前にも書いたことがあるが、炭素繊維強化プラスチックを自動車の基幹部分に利用すれば、まず重量がスチールを使うより大幅に下がることによって燃料消費効率はぐっと向上する。しかも、予めプラスチックを着色しておけば塗装工程を省くことができるため、生産効率の向上と共に、それに要するエネルギーを削減し、塗装につきものの環境汚染を避けることができる。弾力性が鉄よりはるかに高いために、事故でぶつかっても、バンパー、フロントカバー、扉などは衝撃を吸収するために乗員を保護する安全度が高くなる。軽度のものであれば元の形に戻ることもあり、あとは傷を同じプラスチックで修復すればよいだけですむことになる。

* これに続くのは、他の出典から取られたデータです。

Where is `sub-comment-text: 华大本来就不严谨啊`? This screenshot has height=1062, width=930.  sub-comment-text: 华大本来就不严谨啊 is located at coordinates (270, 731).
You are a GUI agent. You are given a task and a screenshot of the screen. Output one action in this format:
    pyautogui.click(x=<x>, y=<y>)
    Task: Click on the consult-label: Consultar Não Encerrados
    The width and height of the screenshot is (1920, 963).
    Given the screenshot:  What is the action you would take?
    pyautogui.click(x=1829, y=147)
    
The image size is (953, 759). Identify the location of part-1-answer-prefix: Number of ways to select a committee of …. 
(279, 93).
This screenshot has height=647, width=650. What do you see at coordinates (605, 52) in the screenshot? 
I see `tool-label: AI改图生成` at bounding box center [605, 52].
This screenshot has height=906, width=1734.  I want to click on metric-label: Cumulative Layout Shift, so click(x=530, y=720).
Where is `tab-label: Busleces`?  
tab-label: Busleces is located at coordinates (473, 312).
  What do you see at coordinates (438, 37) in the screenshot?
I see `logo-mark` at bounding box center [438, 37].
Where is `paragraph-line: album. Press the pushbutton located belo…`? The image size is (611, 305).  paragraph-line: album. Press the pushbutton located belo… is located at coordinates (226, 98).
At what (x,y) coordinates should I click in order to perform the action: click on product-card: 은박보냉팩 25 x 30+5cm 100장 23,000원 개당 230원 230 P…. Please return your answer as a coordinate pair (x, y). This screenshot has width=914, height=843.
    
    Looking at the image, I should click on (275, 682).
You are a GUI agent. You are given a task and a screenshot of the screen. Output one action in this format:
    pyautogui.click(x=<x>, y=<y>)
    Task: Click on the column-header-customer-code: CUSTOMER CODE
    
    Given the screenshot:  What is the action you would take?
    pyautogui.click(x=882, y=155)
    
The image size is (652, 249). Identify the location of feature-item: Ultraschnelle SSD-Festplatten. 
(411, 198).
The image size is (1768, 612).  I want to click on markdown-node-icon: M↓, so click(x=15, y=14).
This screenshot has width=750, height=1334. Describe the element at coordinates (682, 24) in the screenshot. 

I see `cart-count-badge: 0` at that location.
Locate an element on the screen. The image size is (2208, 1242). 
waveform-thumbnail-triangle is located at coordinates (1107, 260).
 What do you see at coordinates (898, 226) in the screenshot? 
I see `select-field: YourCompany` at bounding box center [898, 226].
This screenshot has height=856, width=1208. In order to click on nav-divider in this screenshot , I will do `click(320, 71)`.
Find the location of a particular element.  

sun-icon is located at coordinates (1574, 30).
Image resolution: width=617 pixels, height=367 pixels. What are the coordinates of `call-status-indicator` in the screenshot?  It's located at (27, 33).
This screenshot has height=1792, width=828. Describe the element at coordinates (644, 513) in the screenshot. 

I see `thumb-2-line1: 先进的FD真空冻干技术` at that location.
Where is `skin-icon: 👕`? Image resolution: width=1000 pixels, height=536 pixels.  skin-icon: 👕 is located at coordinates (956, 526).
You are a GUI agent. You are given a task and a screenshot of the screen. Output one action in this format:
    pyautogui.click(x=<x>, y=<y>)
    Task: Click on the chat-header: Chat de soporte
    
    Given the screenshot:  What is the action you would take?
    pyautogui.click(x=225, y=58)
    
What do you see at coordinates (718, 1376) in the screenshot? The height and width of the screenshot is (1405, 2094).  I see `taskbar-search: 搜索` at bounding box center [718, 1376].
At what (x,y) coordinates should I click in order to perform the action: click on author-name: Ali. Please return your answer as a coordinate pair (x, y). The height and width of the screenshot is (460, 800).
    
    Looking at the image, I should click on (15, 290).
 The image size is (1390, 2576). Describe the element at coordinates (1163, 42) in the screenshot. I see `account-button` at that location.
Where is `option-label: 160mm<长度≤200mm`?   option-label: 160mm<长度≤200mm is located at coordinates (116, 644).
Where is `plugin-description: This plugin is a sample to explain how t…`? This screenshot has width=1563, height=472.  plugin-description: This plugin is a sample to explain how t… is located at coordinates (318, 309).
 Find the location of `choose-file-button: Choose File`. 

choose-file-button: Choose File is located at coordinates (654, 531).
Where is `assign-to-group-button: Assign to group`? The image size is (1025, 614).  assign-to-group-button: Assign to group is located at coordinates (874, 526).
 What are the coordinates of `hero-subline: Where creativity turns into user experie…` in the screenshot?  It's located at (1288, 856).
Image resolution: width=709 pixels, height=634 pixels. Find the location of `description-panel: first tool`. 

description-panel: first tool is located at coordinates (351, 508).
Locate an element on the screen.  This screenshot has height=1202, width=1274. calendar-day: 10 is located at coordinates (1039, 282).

このような自動車用炭素繊維強化プラスチックの登場が待たれていたのだが、今日の日経新聞のトップ記事に、東レがこれを大量生産することを発表したと報じている。記事にはまだコストが高いのがネックだと述べられているが、需要が大きくなれば、技術開発も相まって製造コストは大きく下がると予想される。現在でも大型飛行機の翼や胴体部分といった基本的な構造に使われているから、性能面で心配することはないはずだ。エイモリー・ロビンスが長年提唱してきたハイパーカーが実現することになる。
記事によると当面高価格車向けに使われるとのことだが、おそらく数年を待たずして広く普及するだろう。そうなると鉄鋼メーカーにとっては大きな脅威となる。どのような対応をするだろうか。